Self-Healing Homelab Agent Research¶
What it is¶
A specialized monitoring and remediation agent (implemented via n8n or a custom Python script) designed to detect failures in the homelab stack and take autonomous corrective actions.
Monitoring Strategy¶
1. Log Streaming (TrueNAS SCALE)¶
- Method: Remote Syslog.
- Implementation: Configure TrueNAS SCALE under System Settings > Advanced > Syslog to send logs to a centralized collector (e.g., Vector, Fluentbit, or directly to an n8n webhook listener if using UDP/TCP to HTTP gateway).
- Triggers: Scan for "Hardware Error", "ZFS Pool Degraded", "OOM Kill", or "Service Failed" strings.
2. Service Health Checks¶
| Service | Endpoint / Method | Success Indicator |
|---|---|---|
| Home Assistant | GET /api/ |
{"message": "API running."} (Requires Token) |
| Paperless-ngx | GET / |
HTTP 200 (Login page or Dashboard) |
| n8n | GET /healthz |
HTTP 200 |
| Vikunja | GET /api/v1/info |
HTTP 200 |
Remediation Logic (Restart Strategies)¶
Docker-based Services¶
- Command:
docker restart <container_name> - n8n Implementation: Use the "SSH" node to execute the command on the target host.
- Safety: Maximum 3 restart attempts within 1 hour.
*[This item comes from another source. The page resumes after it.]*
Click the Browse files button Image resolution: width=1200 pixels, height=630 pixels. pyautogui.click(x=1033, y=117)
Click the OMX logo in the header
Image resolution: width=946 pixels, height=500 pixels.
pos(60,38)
If it continues failing, escalate to "Alert".
K3s (Kubernetes) Pods¶
- Command:
kubectl rollout restart deployment/<deployment_name> - n8n Implementation: Use the "SSH" node or a dedicated K8s operator.
- Advantage: Kubernetes handles the rolling restart, ensuring no downtime if multiple replicas exist.
Automated Alerts¶
- High Priority: (Hardware failure, ZFS pool issues) -> Push notification (Pushover/Telegram) + Persistent Home Assistant Dashboard Notification.
- Medium Priority: (Service restart successful) -> Silent log entry + Daily Briefing mention.
Implementation Roadmap¶
- Phase 1: Set up n8n "Health Check" workflow running every 5 minutes.
- Phase 2: Configure TrueNAS Syslog to forward critical alerts via Webhook.
- Phase 3: Implement SSH-based "Service Restarter" in n8n.
-
Phase 4: Add "Cooldown" logic to prevent restart loops.
-
Last reviewed: 2026-04-09
- Confidence: high